Material for this task.
>> start

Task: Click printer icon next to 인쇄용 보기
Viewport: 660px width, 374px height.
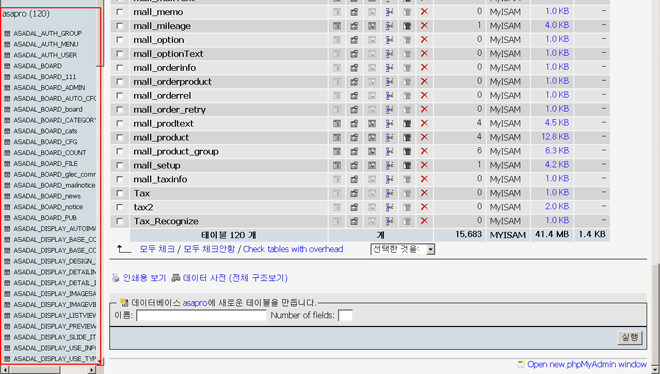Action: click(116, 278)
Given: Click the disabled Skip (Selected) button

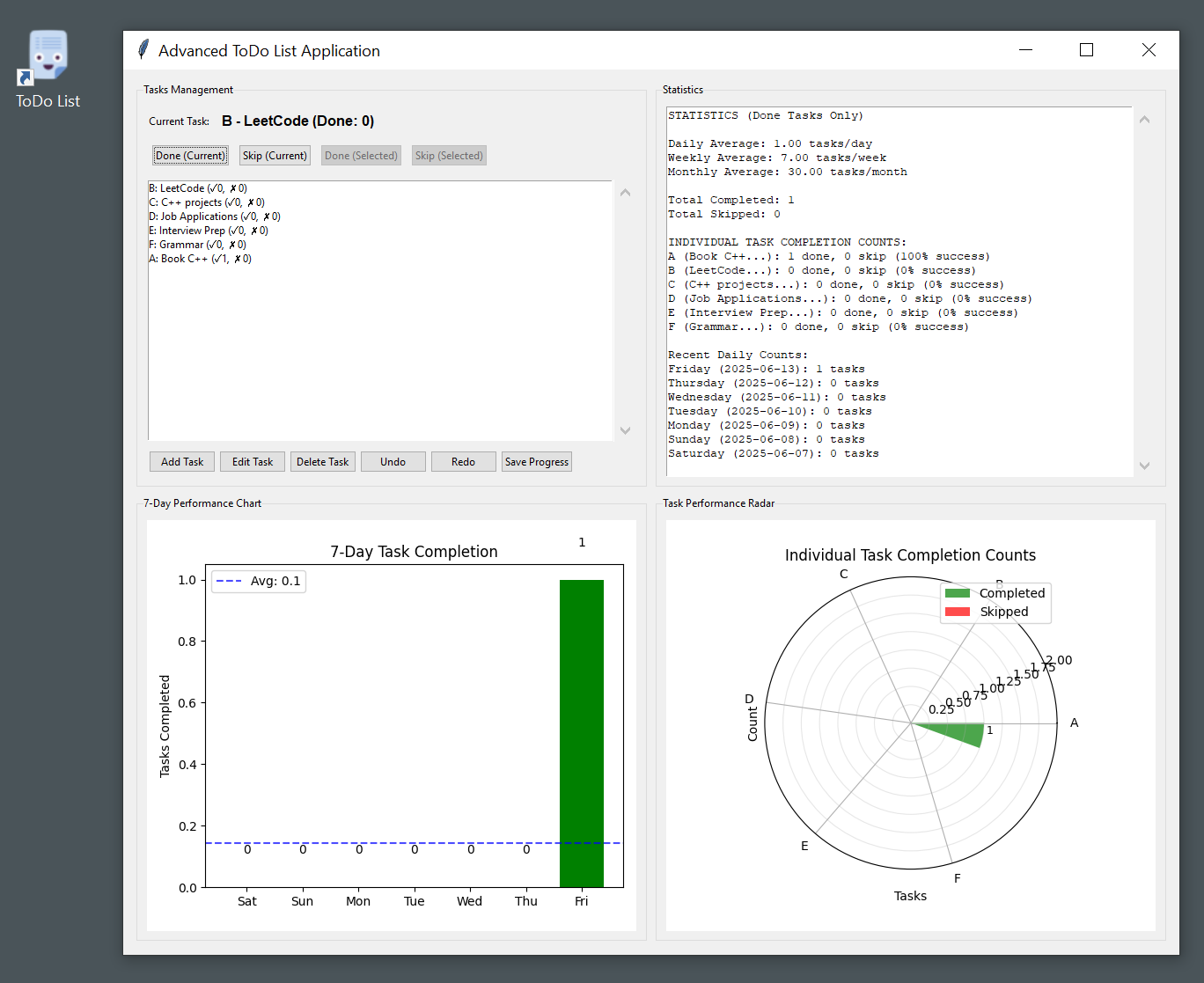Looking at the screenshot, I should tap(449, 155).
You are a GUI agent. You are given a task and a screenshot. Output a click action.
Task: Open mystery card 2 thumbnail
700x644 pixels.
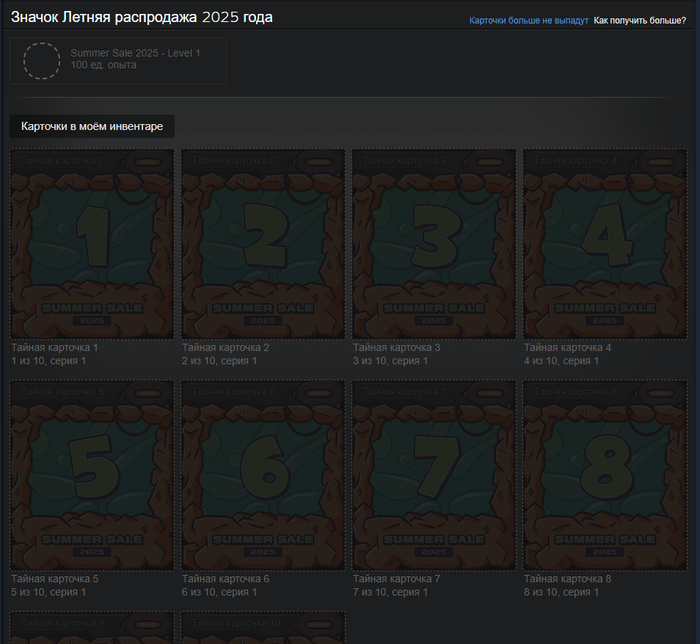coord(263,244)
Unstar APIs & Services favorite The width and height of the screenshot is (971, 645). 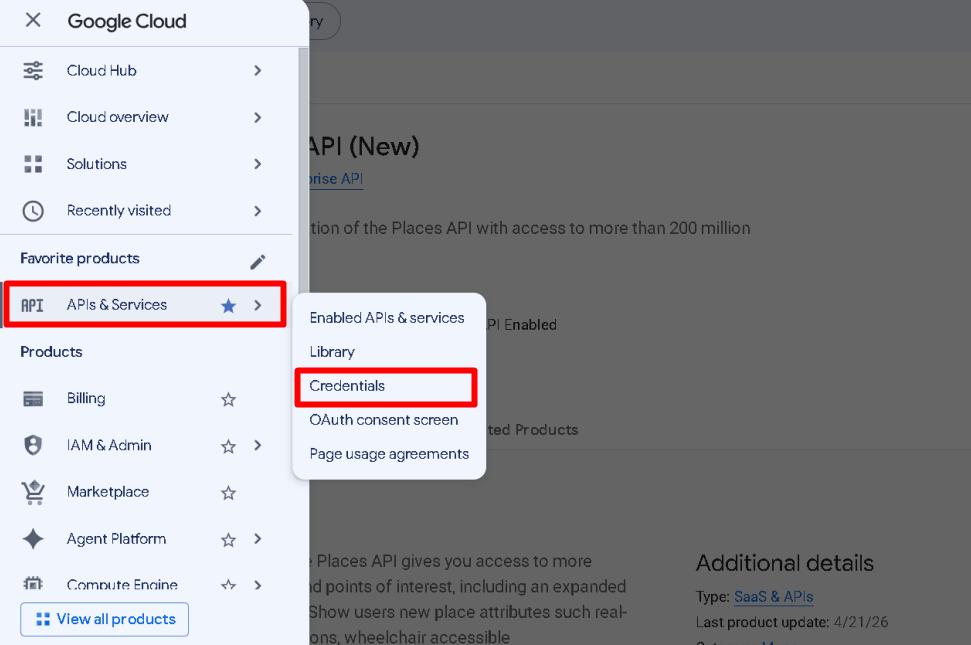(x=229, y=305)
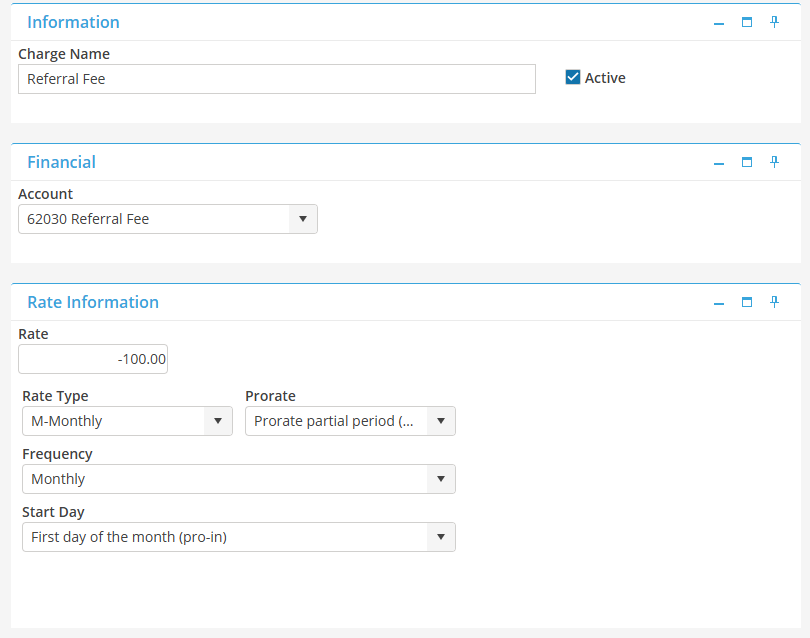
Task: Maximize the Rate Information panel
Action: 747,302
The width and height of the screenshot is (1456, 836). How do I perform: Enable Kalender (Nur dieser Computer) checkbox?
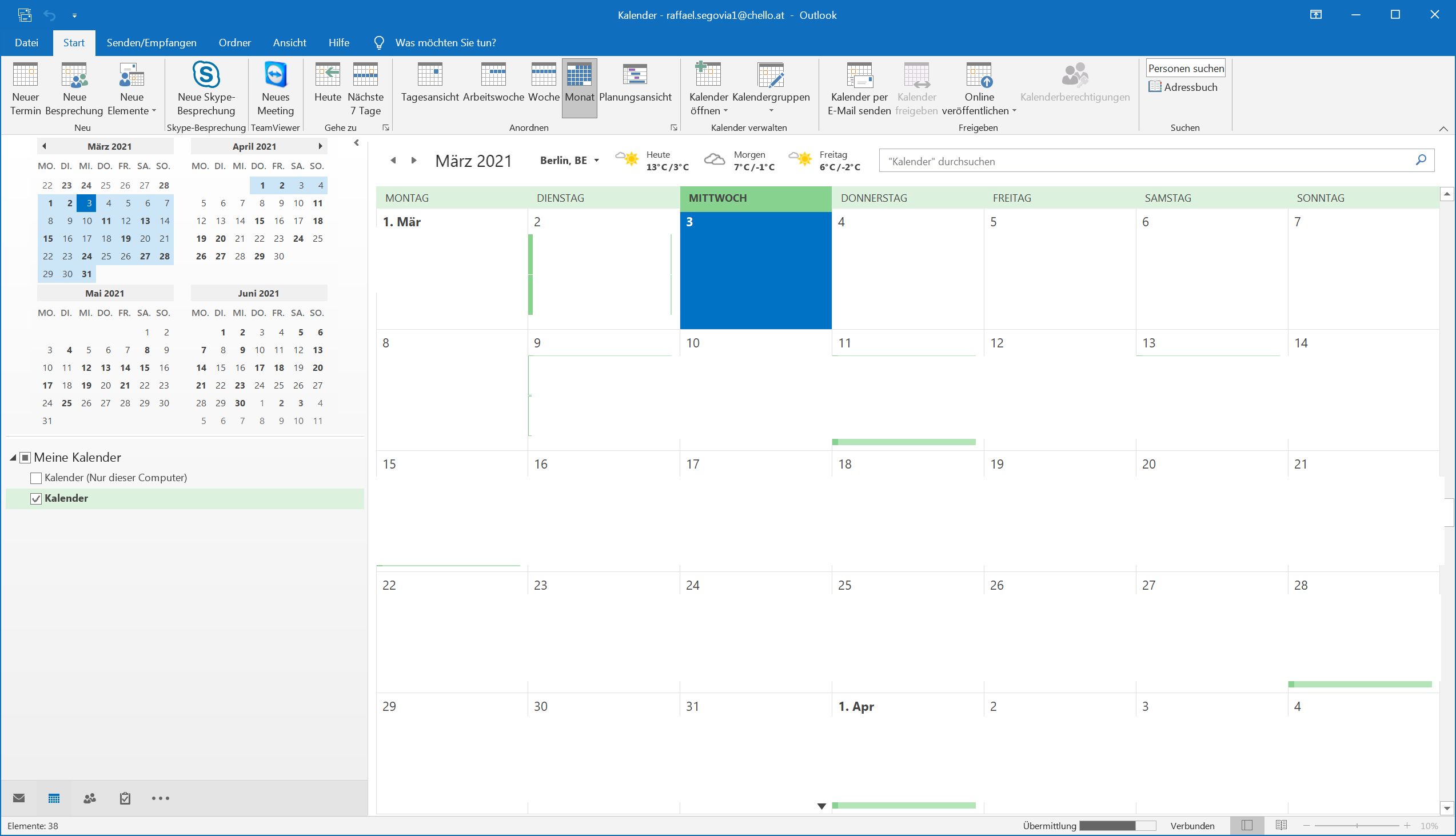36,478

>> end
>> start

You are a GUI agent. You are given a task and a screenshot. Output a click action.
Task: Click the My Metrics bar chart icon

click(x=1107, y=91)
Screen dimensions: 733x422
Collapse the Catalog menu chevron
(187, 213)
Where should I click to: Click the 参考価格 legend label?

>> end

Aim.
Copy out the rows starting at the line containing "Screen dimensions: 733x422" and ending after the line containing "Where should I", reproducing each one verbatim.

Response below.
Screen dimensions: 733x422
Collapse the Catalog menu chevron
(187, 213)
Where should I click to: Click the 参考価格 legend label?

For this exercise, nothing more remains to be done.